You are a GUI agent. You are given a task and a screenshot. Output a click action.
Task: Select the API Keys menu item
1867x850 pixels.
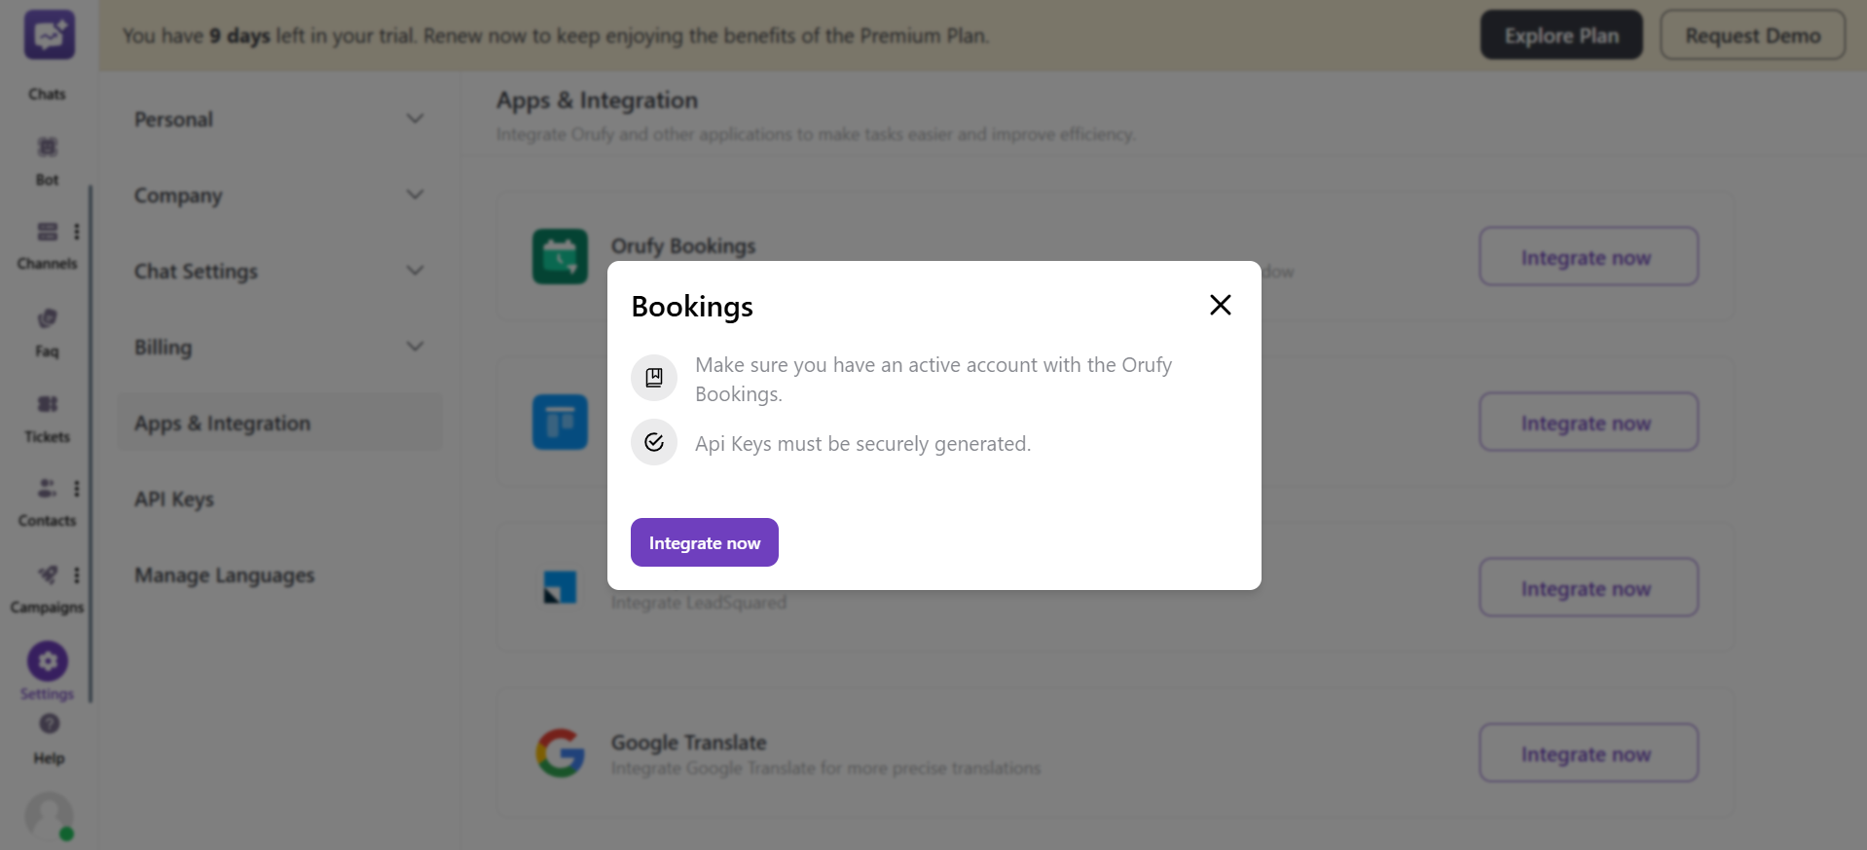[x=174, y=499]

+-------+

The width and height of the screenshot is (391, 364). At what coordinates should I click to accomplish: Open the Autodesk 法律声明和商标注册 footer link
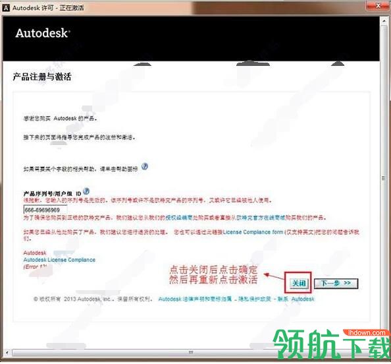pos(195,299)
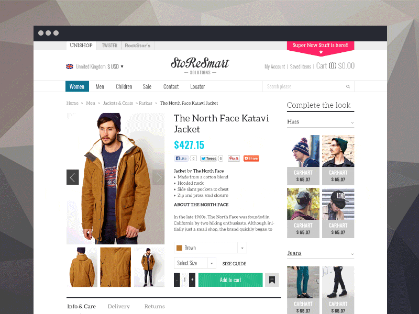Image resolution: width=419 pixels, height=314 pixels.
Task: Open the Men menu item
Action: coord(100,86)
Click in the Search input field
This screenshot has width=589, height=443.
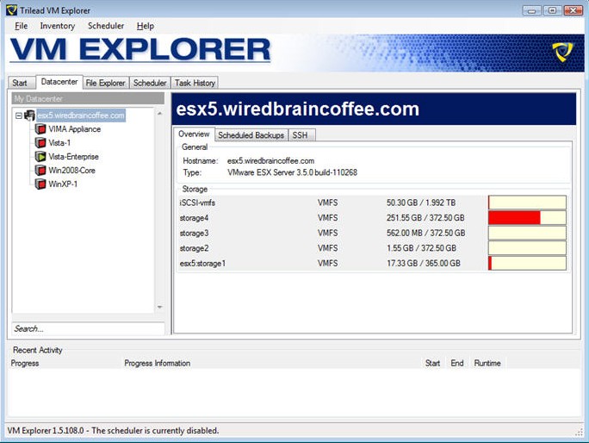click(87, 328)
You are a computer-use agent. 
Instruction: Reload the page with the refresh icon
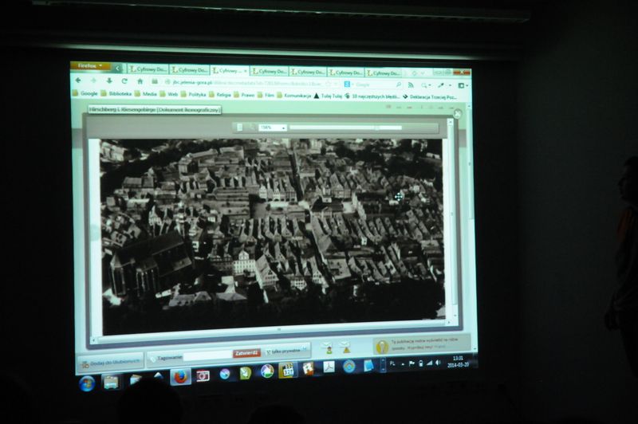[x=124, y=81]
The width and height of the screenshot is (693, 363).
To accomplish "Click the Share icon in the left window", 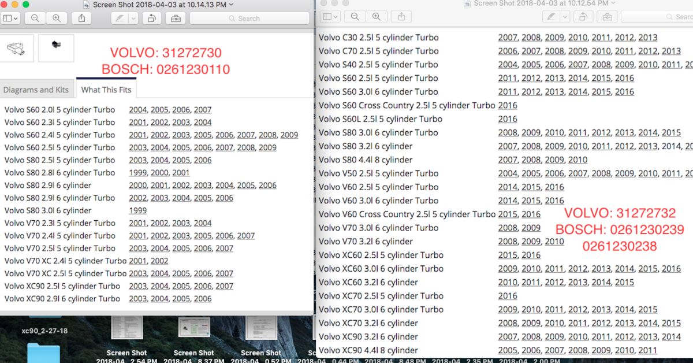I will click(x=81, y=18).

+-------+

WORK REQUEST: Your reply should be only the number of lines in the preceding data that include the word "agent".

TASK RESPONSE: 2